Quando finalmente entri nella stanza del ‘tuo’ consigliere, ti accorgi che gli hai interrotto una serie interminabile di telefonate e vedi dalle pile di fascicoli sulla sua scrivania, tutti blasonati col logo ministeriale o del Csm, che in quella stanza si discutono incarichi direttivi o semidirettivi in Procure e ministeri”. (sopra, sinistra, foto tratta da caffenews.it)

“Ed allora hai la precisa percezione che tu sei una nullità, con quella tua banale richiesta di poterti trasferire nella località di residenza dei tuoi genitori, mentre i tuoi colleghi ambiscono alla gloria e alla carriera. In realtà, in quella stanza si decide chi sarà il procuratore generale della Cassazione o di Torino o di Palermo; chi dirigerà il tribunale di Roma o di Milano, chi siederà alla direzione nazionale antimafia e via dicendo”.

“Una specie di gioco a scacchi in cui le pedine si muovono in base a degli scambi. Per ogni posto importante vi è già tutta la filiera degli aventi diritto, concordati e spartiti fra le correnti politiche del parlamento dei giudici. Come la ‘dinastia sabauda’, così viene definita la cordata dei giudici piemontesi. Te ne vai via dal Csm quasi subito con una bella stretta di mano rivestita dall’accento palermitano o napoletano”.

“Riprendi il tuo trenino per la tua destinazione.
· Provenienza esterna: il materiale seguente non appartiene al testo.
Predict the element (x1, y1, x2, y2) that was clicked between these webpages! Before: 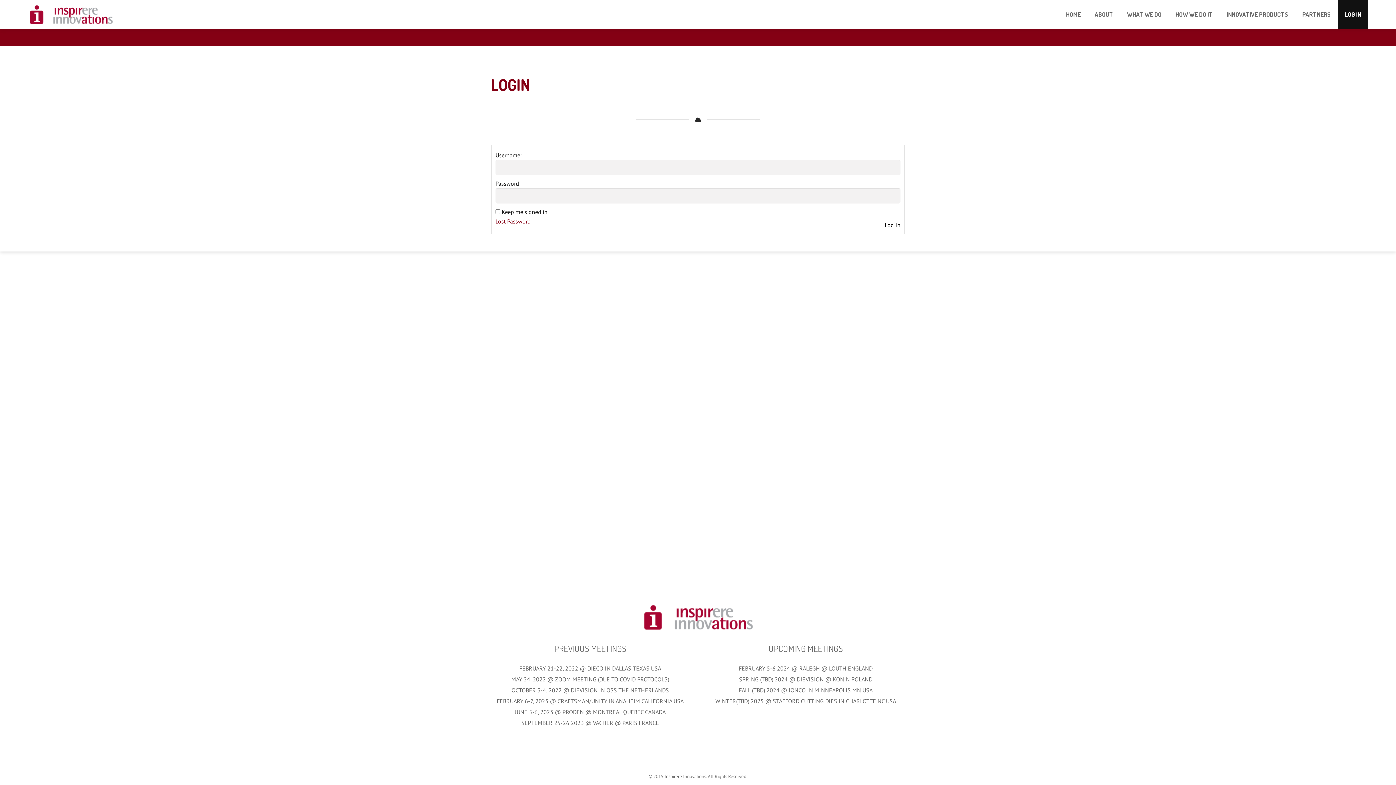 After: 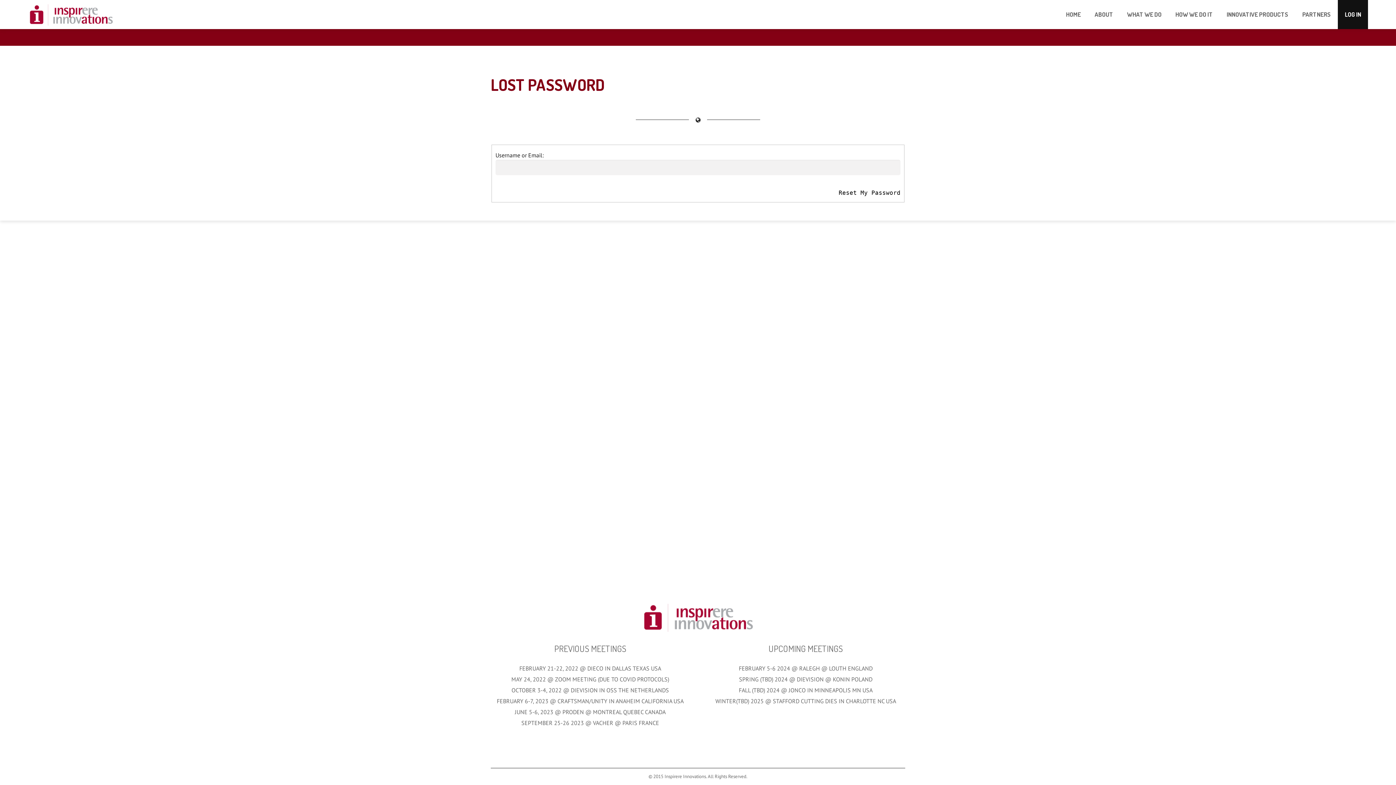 Action: label: Lost Password bbox: (495, 216, 530, 226)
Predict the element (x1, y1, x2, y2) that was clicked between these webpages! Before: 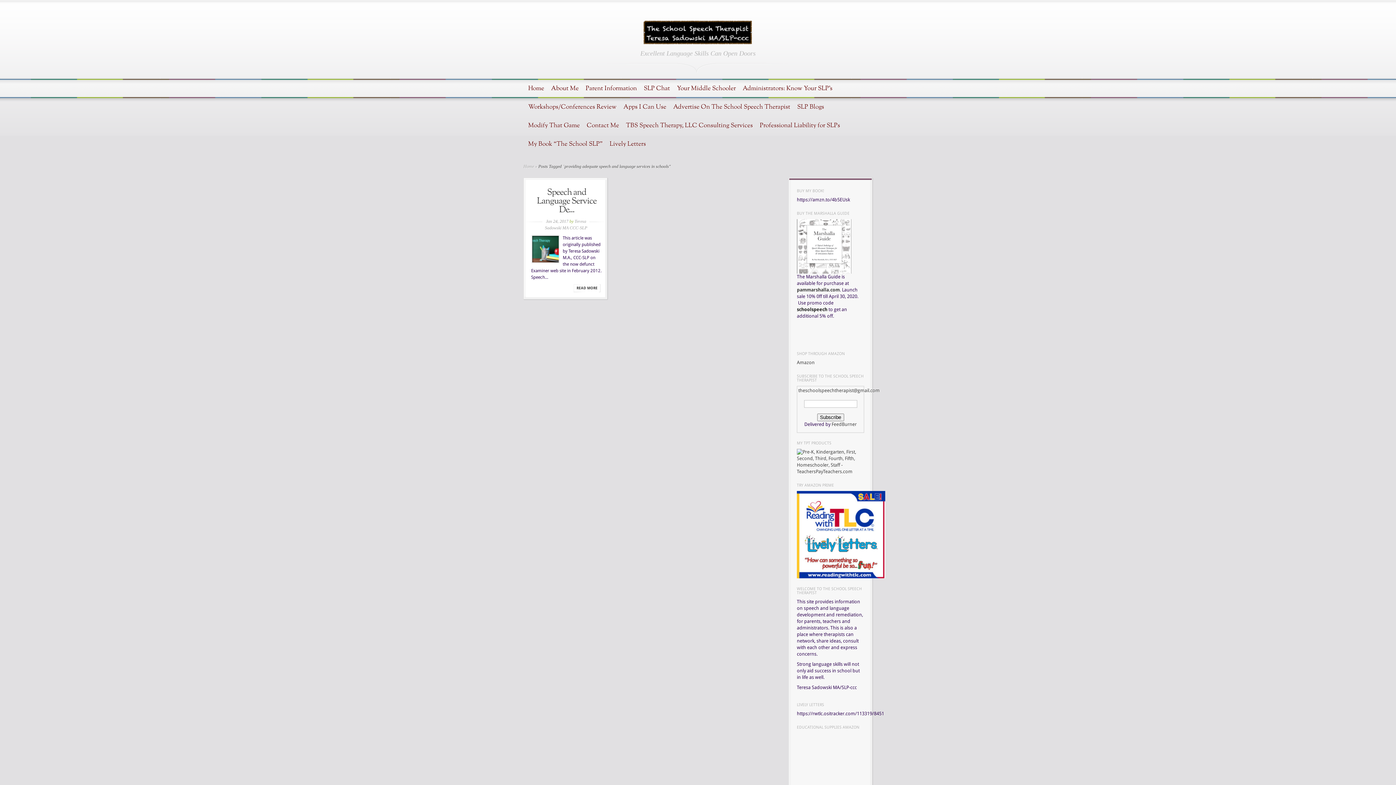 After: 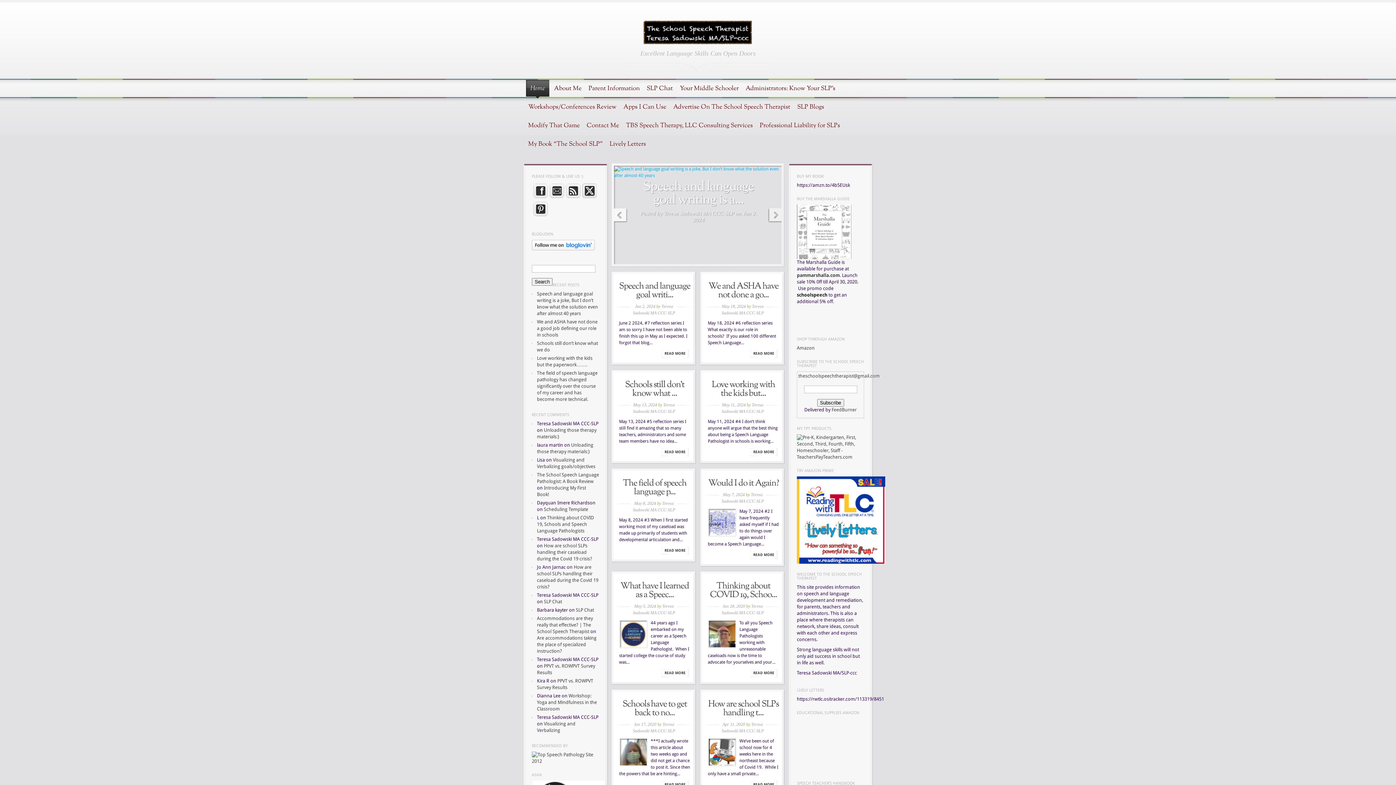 Action: label: Home bbox: (526, 80, 546, 98)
Hai vissuto una grande giornata, sei entrato anche tu, con tanto di tesserino spillato sulla giacca, nel Palazzo che decide il destino dei grandi magistrati, quelli potenti, quelli amati dal potere. Per la cui nomina si scomoda persino il capo dello Stato”.

“Invece per te non si scomoderà nessuno. Stai pur certo. Anzi, devi stare attento alle prossime elezioni, il Csm si rinnova. Bisogna capire in fretta a quale corrente conviene aderire. E della giustizia uguale per tutti? E del popolo sovrano? E dell’amministrazione imparziale della giustizia? Ma per favore, siamo in carriera , a chi vuoi che importa!”.